EXTRAIT DU TEXTE:
# # # #
Le carbone noir, un polluant atmosphérique nuisible pour la santé et pour le climat, est détecté en grande concentration dans les villes nordiques.
Par Annie Labrecque
Quel est l’effet de la saison froide sur les polluants atmosphériques en ville? C’est ce qu’ont voulu établir Houjie Li et Parisa A. Ariya, des départements de chimie et des sciences atmosphériques et océaniques de l’Université McGill, en se penchant sur la qualité de l’air entre juillet 2019 et juin 2020.
À l’aide d’instruments, comme un extinctiomètre photoacoustique, qui collectent les données en temps réel, les scientifiques ont suivi la variation des concentrations de carbone noir, un polluant émis sous forme d’aérosols par la combustion de bois et de combustibles fossiles, au centre-ville de Montréal et dans les zones résidentielles à proximité de l’aéroport.
Ils ont d’abord été surpris par l’ampleur de la présence de carbone noir. La concentration dans l’air pouvait atteindre 0,433 μg/m3 en hiver. La persistance de ce polluant pendant la période hivernale, dont les chercheurs ignorent la cause, était également étonnante. « Nous avons constaté que la concentration annuelle de carbone noir présente une distribution bimodale dans les villes nordiques : un pic en été et un autre en hiver. Le pic hivernal peut même durer pendant plus de trois mois. C’est un phénomène qui n’arrive pas dans les endroits plus chauds ou tempérés. Cela signifie que le carbone noir est en concentration plus élevée et pendant une plus longue période dans les villes nordiques », explique Parisa A. Ariya, coauteure de l’étude publiée dans le Journal of Geophysical Research: Atmospheres.
Pourtant, pendant qu’il neige, le carbone noir est moins présent dans l’air. Les flocons emprisonnent ce polluant. « Cependant, il s’agit d’un phénomène temporaire et les particules de carbone noir sont ensuite distribuées à nouveau dans l’atmosphère », explique la chercheuse de McGill.
En s’attardant sur les données pour toute l’année, les scientifiques ont découvert que les concentrations de carbone noir à côté de l’aéroport de Montréal étaient quatre fois plus élevées qu’au centre-ville, qui est pourtant déjà pollué (moyenne de 0,344 μg/m3). « Montréal pourrait vraiment bénéficier d’une meilleure gestion de la qualité de l’air autour de ses principales sources de pollution, comme l’aéroport international de Montréal », juge Parisa A. Ariya.
Rappelons que ce polluant peut avoir des répercussions néfastes pour la santé. « Il a été démontré que l’inhalation de carbone noir est associée à des problèmes de santé, notamment des maladies respiratoires et cardiovasculaires, des cancers et des malformations congénitales », indique Parisa A. Ariya.
Qu’en est-il de ses conséquences sur le climat? La chercheuse mentionne que ce polluant possède un effet de 460 à 1 500 fois plus important que le CO2 sur le réchauffement planétaire. « Lorsqu’il est en suspension dans l’atmosphère sous forme d’aérosols, le carbone noir contribue au changement climatique en transformant le rayonnement solaire en chaleur. Il a également une influence sur la formation des nuages et la distribution des précipitations », ajoute-t-elle.
# # # #
QUESTIONS ET CONSIGNES:
(A) D'après l'article sur le carbone noir, quelle concentration ce polluant pouvait-il atteindre dans l'air en hiver ?
(B) Reproduisez tout le passage de l'article sur le carbone noir, depuis « En s’attardant sur » jusqu'à « indique Parisa A. Ariya. ».

DOCUMENTS FOURNIS:
# # # #
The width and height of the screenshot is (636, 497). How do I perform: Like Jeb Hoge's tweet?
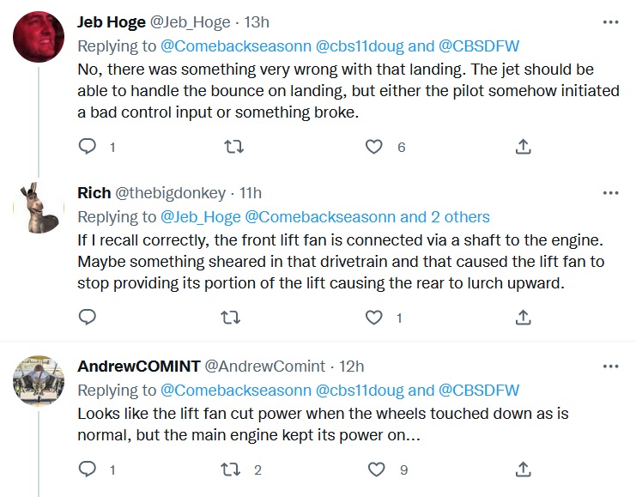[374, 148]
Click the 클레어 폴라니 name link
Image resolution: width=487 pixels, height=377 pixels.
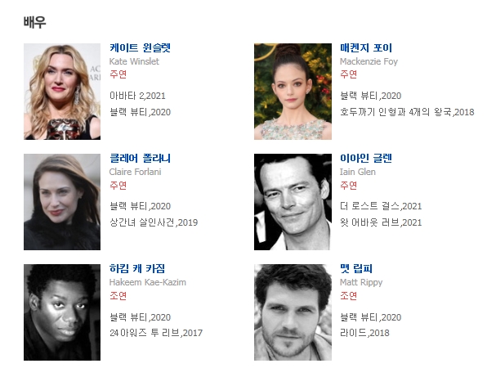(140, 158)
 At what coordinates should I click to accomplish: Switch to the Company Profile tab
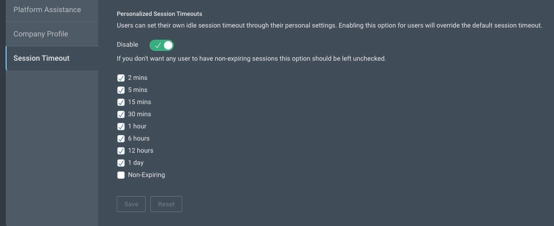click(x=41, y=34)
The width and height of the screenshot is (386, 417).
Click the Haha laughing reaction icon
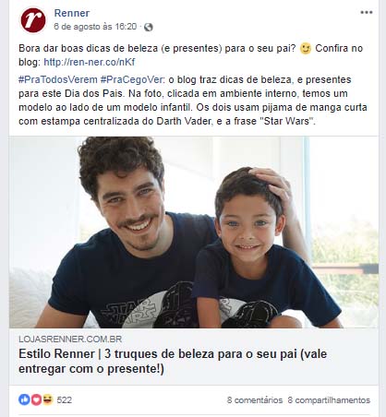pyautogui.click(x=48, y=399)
# # # #
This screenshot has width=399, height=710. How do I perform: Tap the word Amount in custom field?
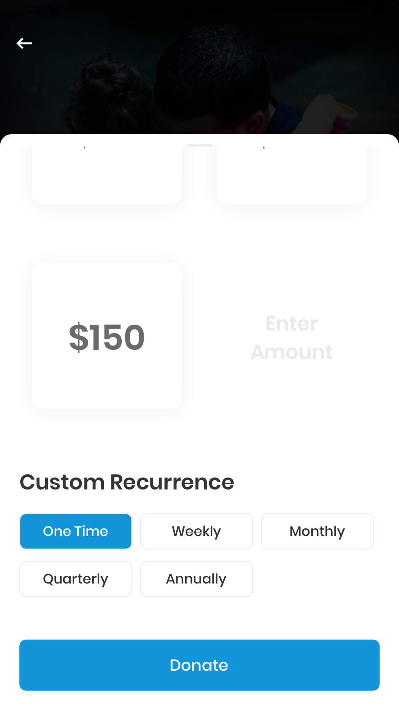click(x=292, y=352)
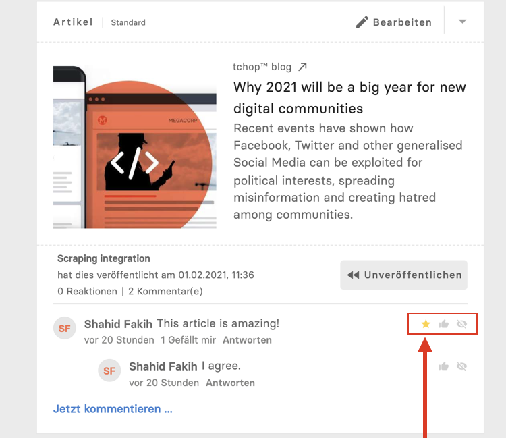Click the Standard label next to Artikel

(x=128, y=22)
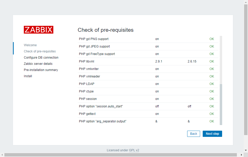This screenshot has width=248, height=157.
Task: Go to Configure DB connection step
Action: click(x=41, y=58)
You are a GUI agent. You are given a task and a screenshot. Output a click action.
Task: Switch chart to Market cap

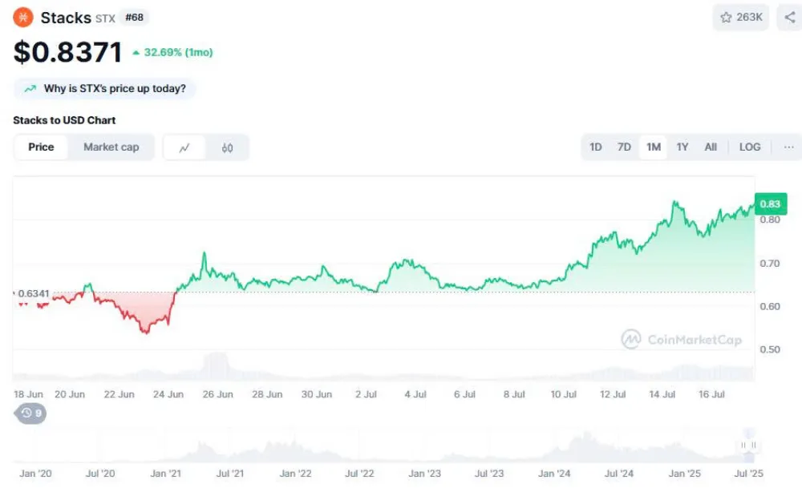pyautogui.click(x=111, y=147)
# # # #
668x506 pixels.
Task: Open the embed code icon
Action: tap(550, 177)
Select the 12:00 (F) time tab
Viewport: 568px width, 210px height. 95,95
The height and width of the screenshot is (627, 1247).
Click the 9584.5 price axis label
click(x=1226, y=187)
# # # #
CORRIGÉ:
(A) Il pouvait atteindre 0,433 μg/m3.

(B)
En s’attardant sur les données pour toute l’année, les scientifiques ont découvert que les concentrations de carbone noir à côté de l’aéroport de Montréal étaient quatre fois plus élevées qu’au centre-ville, qui est pourtant déjà pollué (moyenne de 0,344 μg/m3). « Montréal pourrait vraiment bénéficier d’une meilleure gestion de la qualité de l’air autour de ses principales sources de pollution, comme l’aéroport international de Montréal », juge Parisa A. Ariya.
Rappelons que ce polluant peut avoir des répercussions néfastes pour la santé. « Il a été démontré que l’inhalation de carbone noir est associée à des problèmes de santé, notamment des maladies respiratoires et cardiovasculaires, des cancers et des malformations congénitales », indique Parisa A. Ariya.